**Written request**
Quote the lines of the items below, starting at the line that contains "Check the public static route row checkbox" and ending at the end of the items, both included, and leave the pictures out.

>> begin Dataset content

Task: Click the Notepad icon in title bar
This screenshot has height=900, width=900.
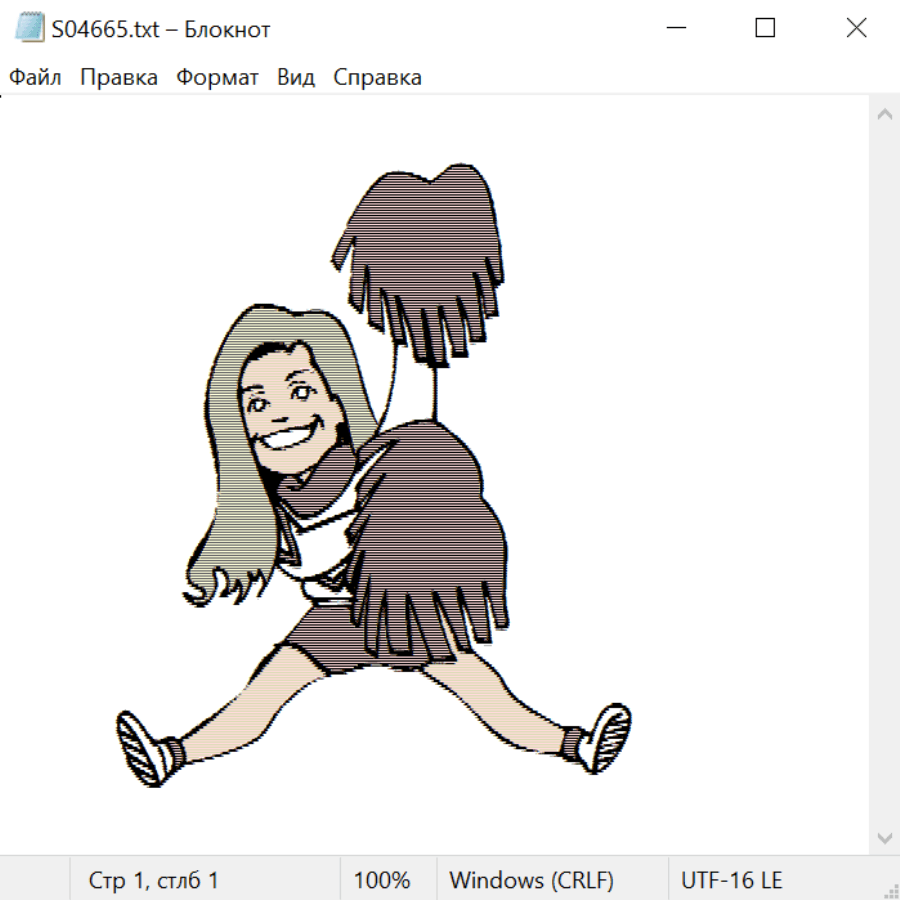Action: (29, 29)
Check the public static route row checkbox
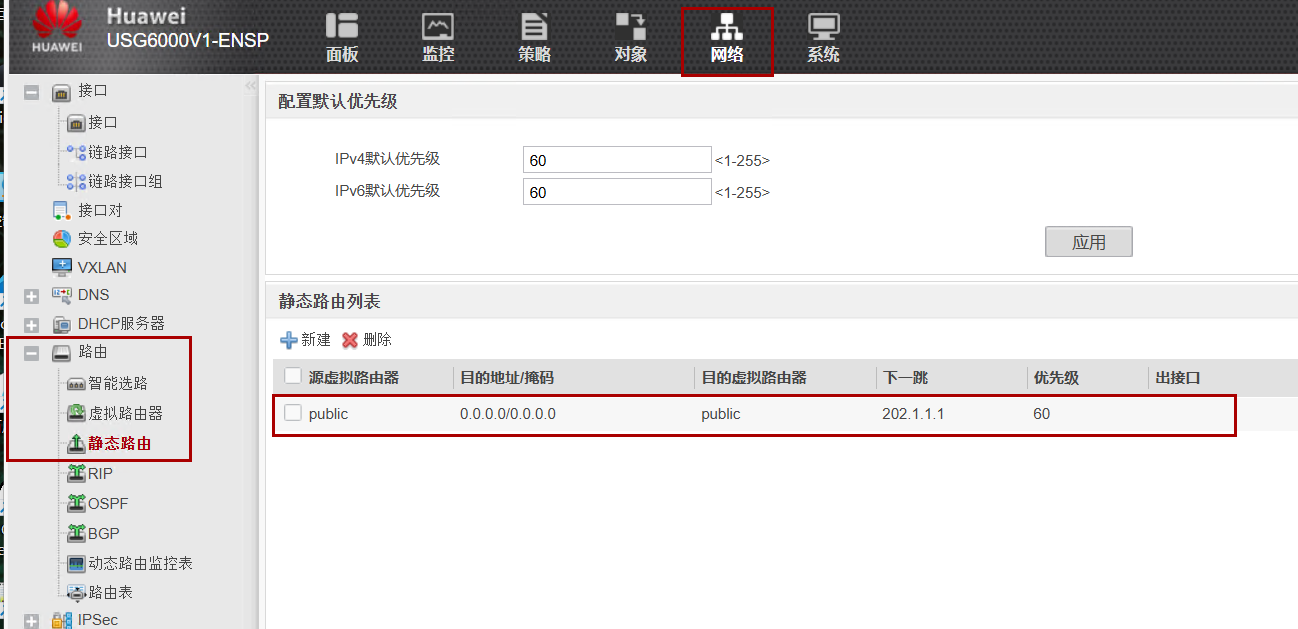1298x629 pixels. coord(293,413)
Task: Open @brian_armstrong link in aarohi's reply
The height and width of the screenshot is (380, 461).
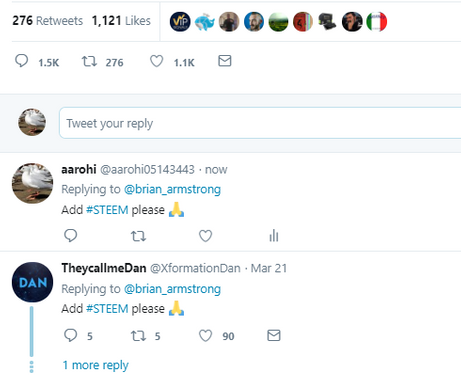Action: (x=172, y=189)
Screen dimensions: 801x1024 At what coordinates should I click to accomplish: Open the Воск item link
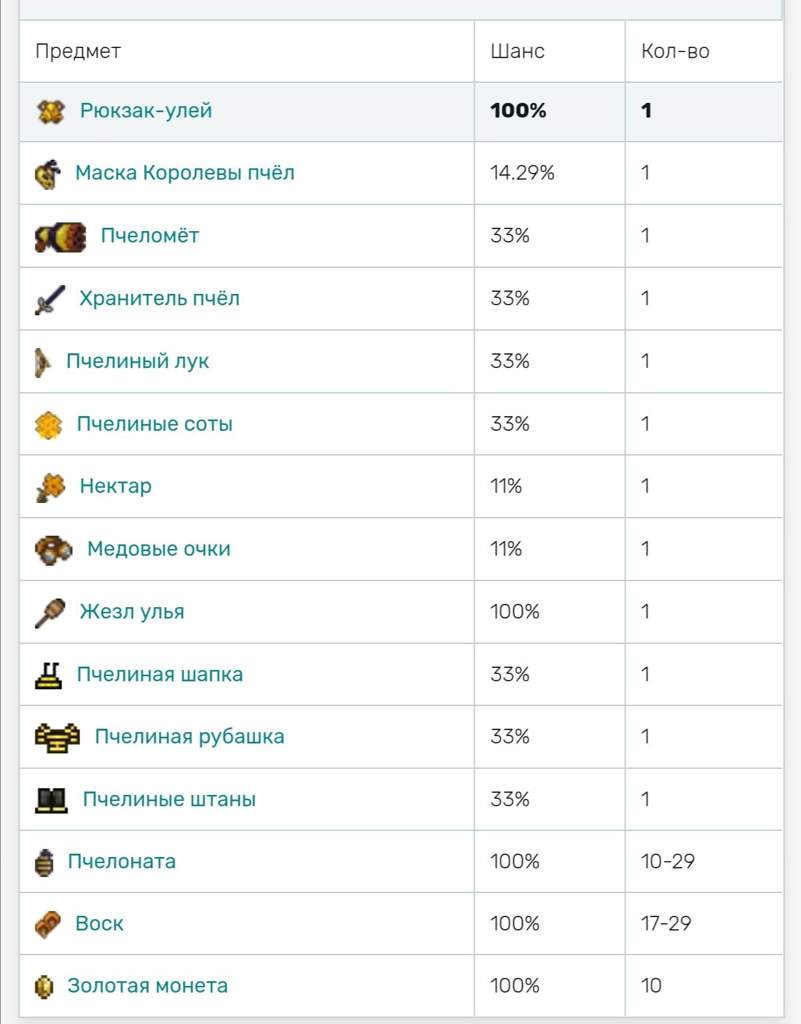coord(99,923)
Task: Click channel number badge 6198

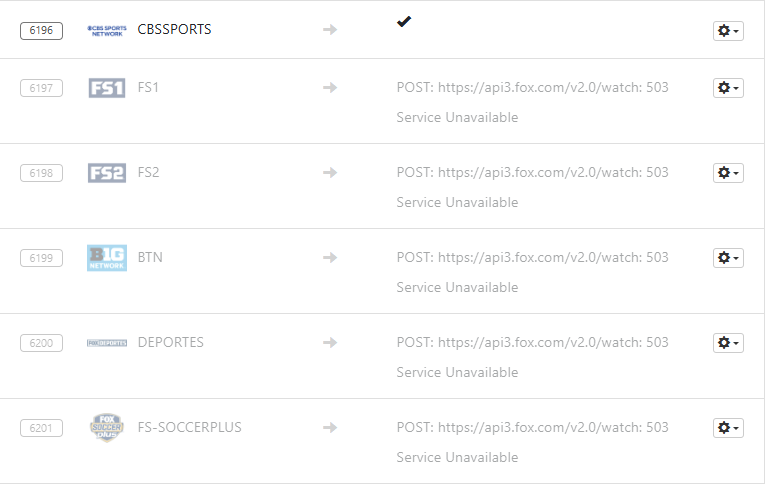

>> end Dataset content

**Expected answer**
Check the public static route row checkbox
1298x629 pixels. coord(293,413)
Task: Open @brian_armstrong link in aarohi's reply
The height and width of the screenshot is (380, 461).
Action: (x=172, y=189)
Screen dimensions: 801x1024 At what coordinates should I click to accomplish: Open the Воск item link
coord(99,923)
Task: Click channel number badge 6198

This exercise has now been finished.